A bootcamper who can focus on HTML, CSS, and some simple code would be fine, until they get some more real world experience. In my opinion college vs. bootcamp education are probably the same after a few years of experience if the person is a motivated learner.

Absolutely. I'm glad to have been hired by a company who had experience with bootcampers before.

They gave me a smooth and solid ramp-up to the mid/senior I am now.

Being thrown in on the deep end with the expectations that the guy with 3 months experience is somehow wellrounded with the basics of CS is just foolish.

Also, of course, not all bootcamps are equal, nor are all students.

We have some Node projects and we have a couple of bootcampers on our team who were hired for those projects. We also have a CS graduate who had no Node experience coming on.
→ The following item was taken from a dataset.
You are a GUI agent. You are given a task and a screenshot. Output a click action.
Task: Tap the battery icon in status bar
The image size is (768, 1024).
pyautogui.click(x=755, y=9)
After a couple of months the CS grad just totally took over and led contributions on the projects. They could do more advanced things that the bootcampers have never had experience with. (Things like writing modular code and data traversing/parsing == algorithms and design).
>Had it been for a trucker position you'd be asking for "driving license, laws and regulations, engine design and car physics".

There nothing wrong with a trucker just knowing "driving license, laws and regulations", ... as long as they don't mind being laid off when there's no longer a need for that skill.

You're essentially arguing that it's okay to be a one-trick pony. It's not.

1) IT and the software industry change too fast for that to be anything other than career suicide. What do you do when your tricks become out of date?

2) You're competing with all the other one-trick ponies out there. There are a whole lot of them and that makes one-trick ponies an easily replaceable commodity. Yes, yes, everyone's replaceable in theory but its best to minimize that as much as possible.

It looks like Triplebyte has candidates take a bunch of tests, and then figures out what YC companies they would be a good match for.
We don't expect every applicant to be good in all those areas, and we let them pick in which area to spend the majority of the interview. I totally agree with you that no one has all those skills (except of course our esteemed interview teem!). We explicitly look in all those areas so that we can find people who are great in all sorts of ways.